Vícios construtivos: saiba como agir e exigir seus direitos
- Ricardo Fattori
- 4 de out. de 2025
- 3 min de leitura
O que são vícios construtivos?
Os vícios construtivos são defeitos na obra que comprometem a qualidade, a segurança ou o uso do imóvel. Eles podem surgir logo na entrega ou se manifestar ao longo do tempo. Segundo o Código de Defesa do Consumidor (CDC), todo produto ou serviço deve atender ao fim para o qual se destina.

Quando o imóvel apresenta falhas que prejudicam sua utilização ou colocam em risco os moradores, estamos diante de um vício construtivo.
Exemplos comuns de vícios construtivos
Rachaduras em paredes e teto
Infiltrações em paredes, teto ou piso
Problemas elétricos e hidráulicos
Portas e janelas desalinhadas
Pisos ou revestimentos soltando
Falhas no escoamento da água em áreas externas
Esses problemas, além de comprometer a estética do imóvel, podem gerar riscos à segurança e altos custos de reparo.
Qual é a responsabilidade da construtora?
A construtora é responsável por garantir que o imóvel seja entregue em condições adequadas de uso e segurança. Essa obrigação está prevista no CDC e no Código Civil.
Prazos de garantia
90 dias para vícios aparentes em bens duráveis (art. 26, CDC).
5 anos para vícios que comprometam a solidez e a segurança da obra (art. 618, Código Civil).
Importante: mesmo após os prazos, se o problema for grave e comprometer a estrutura ou a segurança do imóvel, o consumidor ainda pode acionar a Justiça para exigir reparos.
Como agir ao identificar vícios construtivos
1. Registre todas as evidências
Tire fotos e vídeos dos defeitos.
Guarde notas fiscais, contratos e comunicações com a construtora.
2. Notifique formalmente a construtora
O ideal é enviar uma notificação extrajudicial com descrição dos problemas e pedido de reparo.
Utilize carta registrada com aviso de recebimento ou protocolo em cartório.
3. Acompanhe os prazos de resposta
Dê um prazo razoável para que a construtora se manifeste e proponha a solução.
4. Busque orientação jurídica
Se a construtora não responder ou se negar a reparar os defeitos, procure um advogado especializado em direito imobiliário ou o Procon.
5. Ação judicial, se necessário
A Justiça pode obrigar a construtora a:
Corrigir os vícios construtivos;
Reembolsar os valores gastos em reparos emergenciais;
Pagar indenização por danos morais e materiais, dependendo do caso.

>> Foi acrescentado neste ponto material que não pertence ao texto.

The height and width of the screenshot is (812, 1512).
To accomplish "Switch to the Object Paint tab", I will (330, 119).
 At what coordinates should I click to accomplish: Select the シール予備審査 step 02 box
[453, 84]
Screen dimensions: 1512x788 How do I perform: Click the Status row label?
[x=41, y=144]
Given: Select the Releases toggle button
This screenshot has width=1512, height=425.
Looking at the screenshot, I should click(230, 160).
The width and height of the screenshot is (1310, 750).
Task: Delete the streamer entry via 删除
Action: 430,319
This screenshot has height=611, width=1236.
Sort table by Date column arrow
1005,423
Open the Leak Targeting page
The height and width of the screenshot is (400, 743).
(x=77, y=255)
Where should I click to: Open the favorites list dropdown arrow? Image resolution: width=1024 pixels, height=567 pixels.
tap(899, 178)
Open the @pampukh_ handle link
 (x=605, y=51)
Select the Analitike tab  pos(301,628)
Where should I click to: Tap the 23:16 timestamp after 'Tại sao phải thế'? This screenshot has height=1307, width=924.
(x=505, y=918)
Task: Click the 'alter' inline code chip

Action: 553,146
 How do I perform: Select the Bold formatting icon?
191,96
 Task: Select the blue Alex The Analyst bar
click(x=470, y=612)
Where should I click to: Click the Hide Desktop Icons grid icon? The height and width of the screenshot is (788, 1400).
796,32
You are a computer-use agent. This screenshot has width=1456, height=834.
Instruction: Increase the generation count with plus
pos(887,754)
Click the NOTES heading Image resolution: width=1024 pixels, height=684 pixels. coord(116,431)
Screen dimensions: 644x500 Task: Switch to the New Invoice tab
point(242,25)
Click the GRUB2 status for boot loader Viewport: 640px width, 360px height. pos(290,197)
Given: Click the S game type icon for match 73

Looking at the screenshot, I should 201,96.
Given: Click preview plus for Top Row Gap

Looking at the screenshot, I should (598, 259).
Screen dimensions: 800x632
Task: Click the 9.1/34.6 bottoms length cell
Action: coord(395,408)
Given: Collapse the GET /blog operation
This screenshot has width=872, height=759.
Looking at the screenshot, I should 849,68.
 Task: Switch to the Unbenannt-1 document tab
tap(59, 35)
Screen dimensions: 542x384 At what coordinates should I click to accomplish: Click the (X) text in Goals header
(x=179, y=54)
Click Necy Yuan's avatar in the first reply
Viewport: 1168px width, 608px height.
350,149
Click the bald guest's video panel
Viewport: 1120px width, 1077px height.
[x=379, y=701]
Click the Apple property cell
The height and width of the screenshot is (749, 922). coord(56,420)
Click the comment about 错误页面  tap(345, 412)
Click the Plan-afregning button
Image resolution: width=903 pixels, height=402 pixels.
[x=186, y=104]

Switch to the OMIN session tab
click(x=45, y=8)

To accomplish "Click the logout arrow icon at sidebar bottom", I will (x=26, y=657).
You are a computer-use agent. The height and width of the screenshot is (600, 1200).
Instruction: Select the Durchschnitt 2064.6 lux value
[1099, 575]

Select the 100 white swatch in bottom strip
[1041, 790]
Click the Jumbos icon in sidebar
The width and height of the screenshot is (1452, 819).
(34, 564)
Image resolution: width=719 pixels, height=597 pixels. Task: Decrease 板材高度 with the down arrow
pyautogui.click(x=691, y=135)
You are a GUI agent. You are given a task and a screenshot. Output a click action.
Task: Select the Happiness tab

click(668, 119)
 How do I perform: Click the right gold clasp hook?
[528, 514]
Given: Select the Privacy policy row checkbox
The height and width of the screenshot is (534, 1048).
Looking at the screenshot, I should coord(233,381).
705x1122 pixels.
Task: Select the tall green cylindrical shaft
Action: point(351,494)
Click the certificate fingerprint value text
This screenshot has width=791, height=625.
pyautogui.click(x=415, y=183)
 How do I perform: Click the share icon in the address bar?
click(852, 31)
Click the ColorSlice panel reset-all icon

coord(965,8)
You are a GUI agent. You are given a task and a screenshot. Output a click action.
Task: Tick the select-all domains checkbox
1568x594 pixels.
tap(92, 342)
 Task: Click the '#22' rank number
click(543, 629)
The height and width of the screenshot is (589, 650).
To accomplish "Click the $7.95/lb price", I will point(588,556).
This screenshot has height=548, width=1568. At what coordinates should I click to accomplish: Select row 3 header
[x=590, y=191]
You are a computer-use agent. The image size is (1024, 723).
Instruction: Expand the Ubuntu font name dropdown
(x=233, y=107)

Exemplos reais de vícios construtivos reconhecidos pela Justiça
Caso 1: Família comprou imóvel pelo Minha Casa Minha Vida e enfrentou infiltrações generalizadas após dois anos. A Justiça condenou a construtora a refazer a impermeabilização e a indenizar os moradores pelos danos sofridos.
Caso 2: Comprador recebeu um apartamento com rachaduras estruturais. Após perícia, ficou comprovado o risco à segurança. A construtora foi condenada a realizar as obras corretivas e indenizar o consumidor.
Esses exemplos mostram que a Justiça brasileira tem protegido o consumidor diante de falhas graves.
Direitos do consumidor em casos de vícios construtivos
Ao enfrentar esse problema, o consumidor tem direito a:
Reparação gratuita dos defeitos;
Troca ou abatimento no preço, em alguns casos específicos;
Indenização por danos materiais, quando há gastos comprovados com reparos;
Indenização por danos morais, quando os vícios afetam a dignidade, segurança ou saúde da família.
Dicas para prevenir problemas
Leia atentamente o contrato antes da compra.
Pesquise a reputação da construtora no mercado.
Faça uma vistoria detalhada no momento da entrega das chaves, registrando tudo em fotos e relatórios.
Guarde toda a documentação da obra e da compra, pois pode ser necessária em eventual processo.
Conclusão
Os vícios construtivos são mais comuns do que muitos consumidores imaginam. No entanto, quem compra um imóvel – seja pelo Minha Casa Minha Vida, por financiamento bancário ou direto com a construtora – não é obrigado a arcar com os custos de reparo de falhas na obra.
Conhecer seus direitos é o primeiro passo para agir corretamente. Ao identificar defeitos, registre, notifique a construtora e, se necessário, busque apoio jurídico. Assim, você garante que o sonho da casa própria não se transforme em dor de cabeça.